As part of his daily meditation routine, the man read, “Grace is when nothing creates something,” and just before that he read, “Blaise Pascal, the French philosopher and mystic, said centuries ago, ‘All human evil comes from this: our inability to sit still in a chair for half an hour.’”
“If you think this is an exaggeration,” further wrote the good Reverend Rohr, “a recent study at the University of Virginia said that 67% of men and 25% of women would sooner endure an unpleasant electric shock rather than be alone in silence for even 15 minutes!”
“Are you ready, dear?” the man asked his wife as he routinely readied for his morning’s jog, but then he tore his meniscus.
The good physician said, “Not too bad; give it three or four months and it should be good as new.”
“Three, four months?” he asked with irritability, irritation and impatience.

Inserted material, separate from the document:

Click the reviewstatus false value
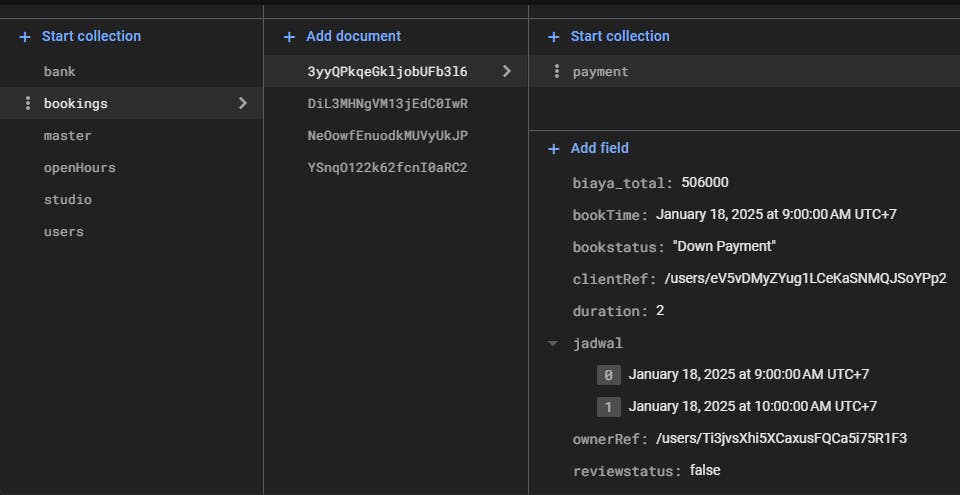960x495 pixels. 704,470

“You’re lucky.” was all the doc said, but it would take him a while to realize that and that that wasn’t exactly what the orthopedic surgeon meant. The physician, surely meant surgery, but his “fortunate” injury would bless him in other ways.

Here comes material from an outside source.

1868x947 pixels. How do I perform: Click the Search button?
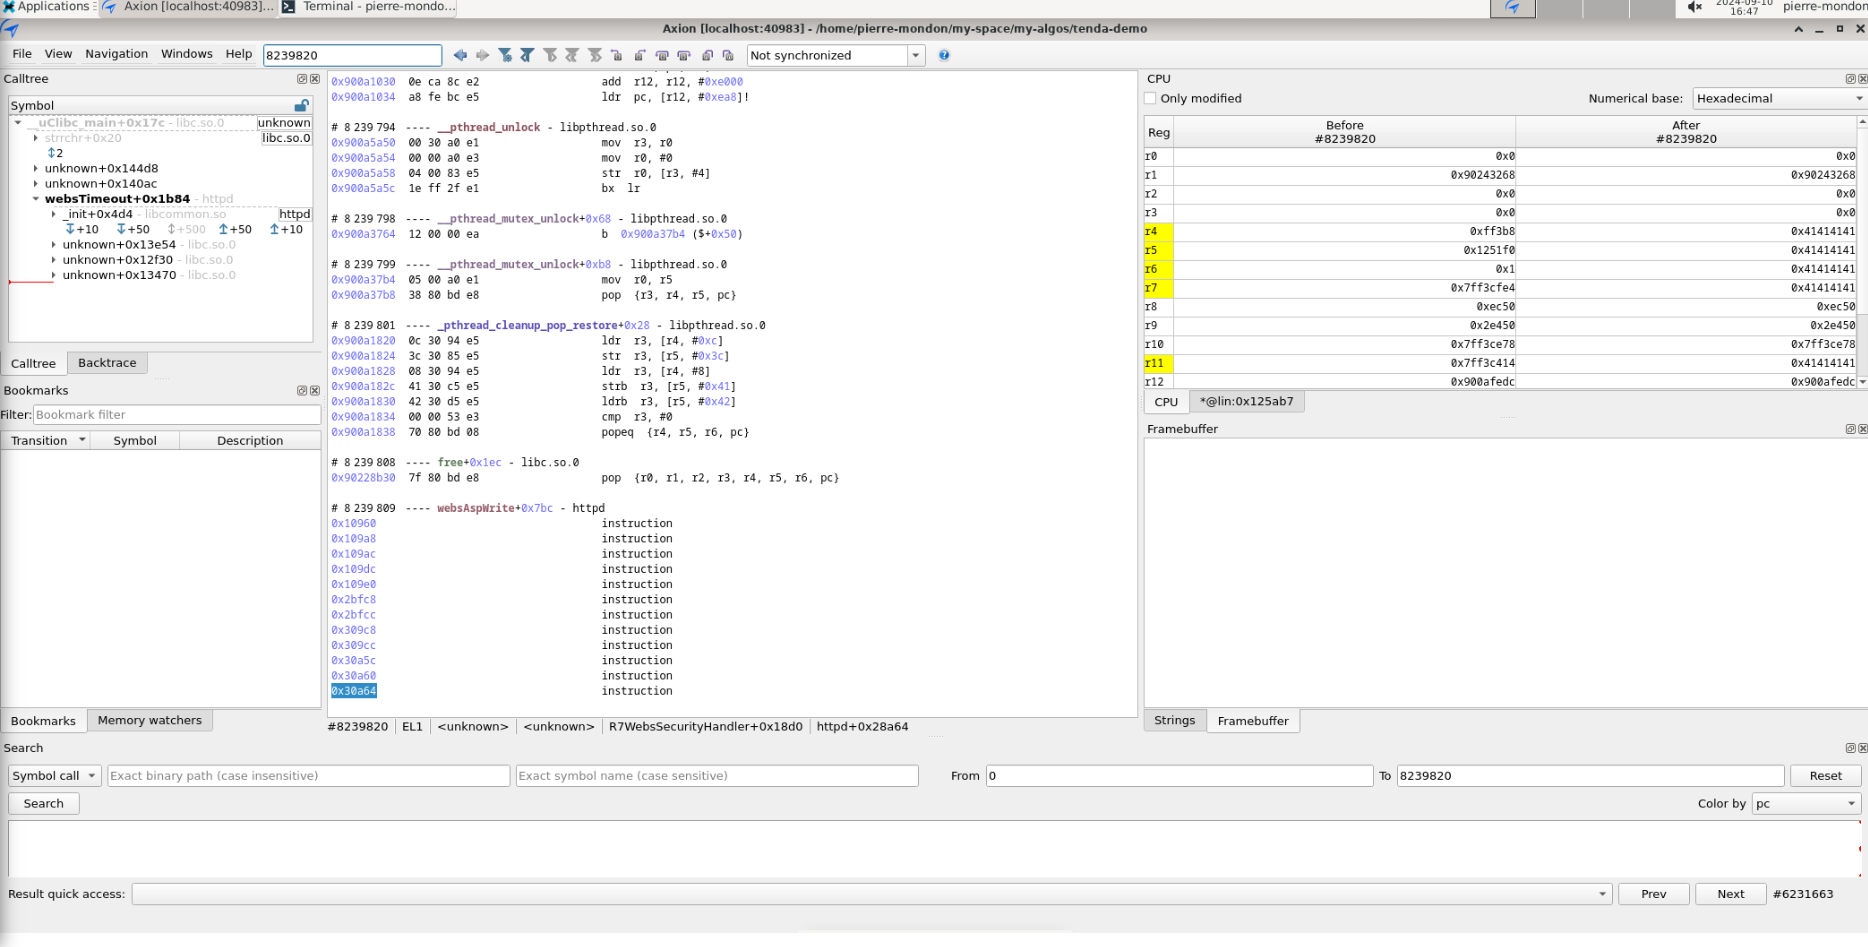pos(43,803)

And so he sat, and sat and sat with book in hand and then revelation struck — he began to like what he wasn’t doing thanks to his knee. Something was coming out of nothing.
He liked the stillness of the day; losing himself in the mind of writers and snoozing and being.
It is the winter solstice — the time to follow the sun; but he cannot jump in the car and head for parts south and west to seek that elusive light, as he had planned.
But he can sit in his chair, leg up on the ottoman and snooze and read and drink gourmet coffee in the morning and a cocktail in the evening as the days would grow longer and one day, he would, by the grace of God, jog again.
He wondered if the 67% of men and 25% of women harkened so dearly after Pascal’s notion of evil that they would even be willing to submit to the “enhanced interrogation techniques” of Dick “Darth” Cheney. No not Darth, he thought. Darth found redemption. Vader had moved toward the light.
Oh, forget that heart of darkness, he ruminated. There are better ways just to “be” in the glow and stillness of “now” as the age-old but ever trusting and hopeful celebrations for the return of the sun would soon begin outside his door.